(PASSAGE SHOWN begins)

As emerging markets faltered, André Bourbonnais went shopping.
Despite the trouble ripping through fragile economies from Argentina to South Africa, Mr. Bourbonnais, who oversees private equity holdings for the Canada Pension Plan Investment Board, figured now was as good a time as any to place a specific bet on a particular region.
On Friday, after a week in which other investors pulled nearly $10-billion (U.S.) from emerging economies, CPPIB announced that it paid $200-million for a new 10.4-per-cent stake in Peruvian natural gas transporter Transportadora de Gas del Peru SA (TGP). Mr. Bourbonnais said his investment represents the cornerstone of a long-term partnership to pursue infrastructure deals in select markets in Latin America, underscoring the group’s belief in the long-term potential of certain expanding economies, such as Brazil and China – despite the turmoil in a number of other developing countries.
“We’re long-term investors,” he says. “We understand there are going to be cycles, and we need to be a little more prudent in terms of uncertainty, but clearly we’ll continue in emerging markets.”
The upheaval is widespread. Currency is being devalued in Buenos Aires. Strong growth in Brazil has waned, and the Turkish lira has plummeted. In South Africa, an ailing economy is mired in miners’ unrest, and in China slowing growth is endangering commodity exporters that have been riding the cyclical boom.

(PASSAGE SHOWN ends)
(GIVEN DATA begins)

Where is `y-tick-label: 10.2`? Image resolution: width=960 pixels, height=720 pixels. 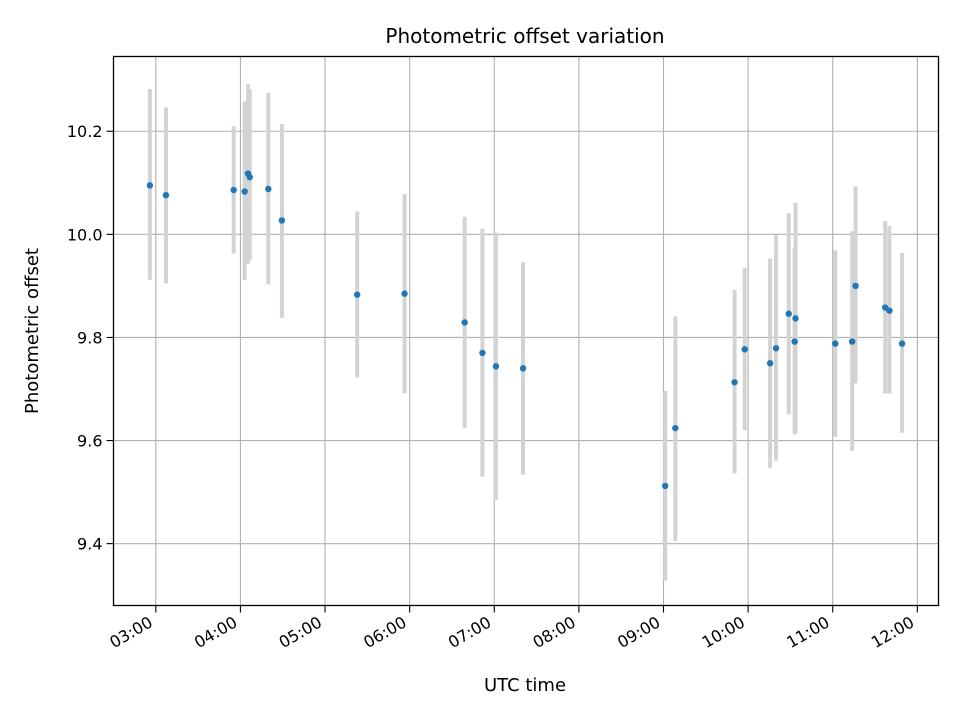 y-tick-label: 10.2 is located at coordinates (85, 132).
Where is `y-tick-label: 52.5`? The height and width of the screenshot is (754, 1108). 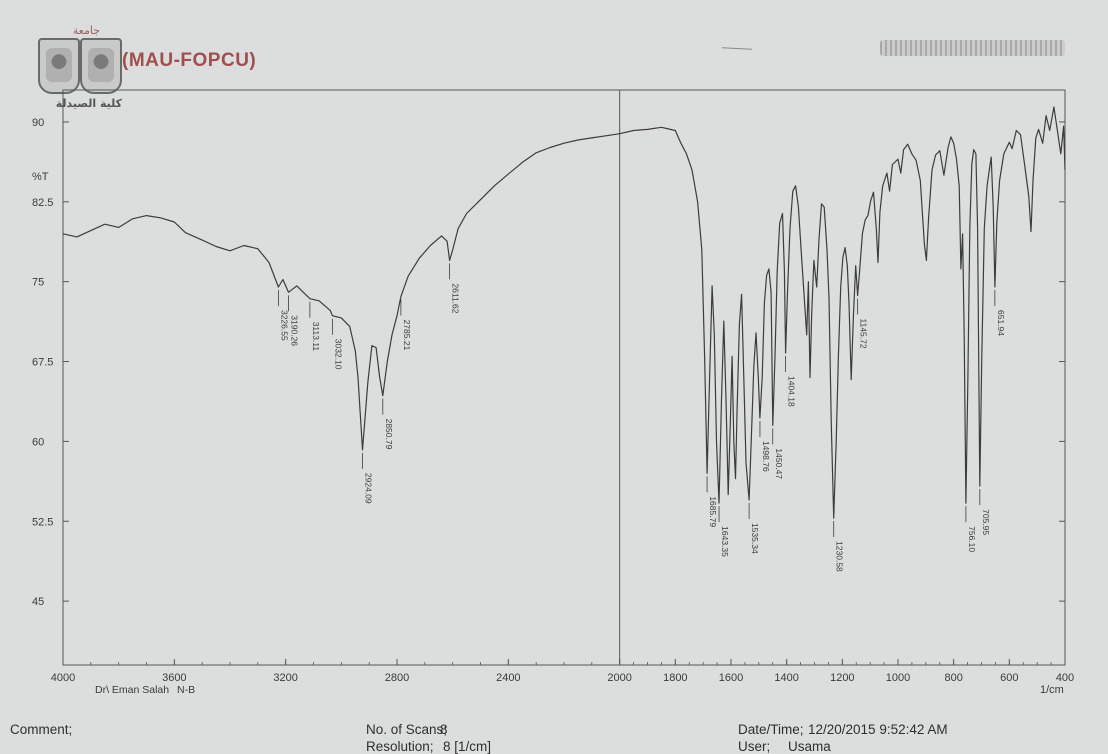 y-tick-label: 52.5 is located at coordinates (42, 522).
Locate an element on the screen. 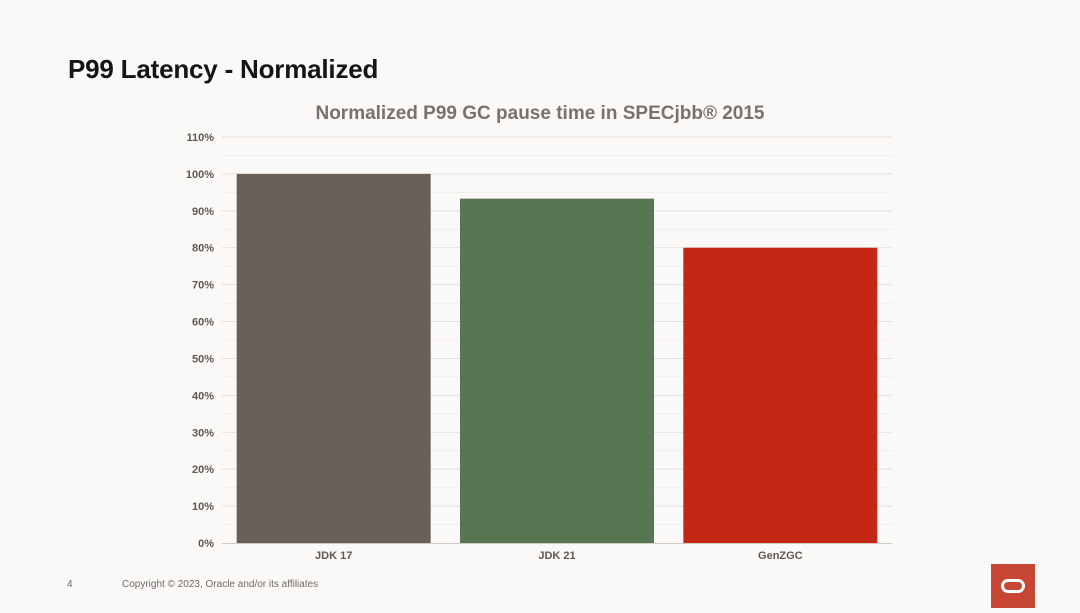 Image resolution: width=1080 pixels, height=613 pixels. oracle-logo-icon is located at coordinates (1013, 586).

(GIVEN DATA ends)

• **DESCRIPTION OF THE TASK**:
Copy word for word everything from "On Friday, after" down to "other developing countries." in the article about the Canadian pension fund's emerging-market investment.

• **RESPONSE TO THE EXERCISE**:
On Friday, after a week in which other investors pulled nearly $10-billion (U.S.) from emerging economies, CPPIB announced that it paid $200-million for a new 10.4-per-cent stake in Peruvian natural gas transporter Transportadora de Gas del Peru SA (TGP). Mr. Bourbonnais said his investment represents the cornerstone of a long-term partnership to pursue infrastructure deals in select markets in Latin America, underscoring the group’s belief in the long-term potential of certain expanding economies, such as Brazil and China – despite the turmoil in a number of other developing countries.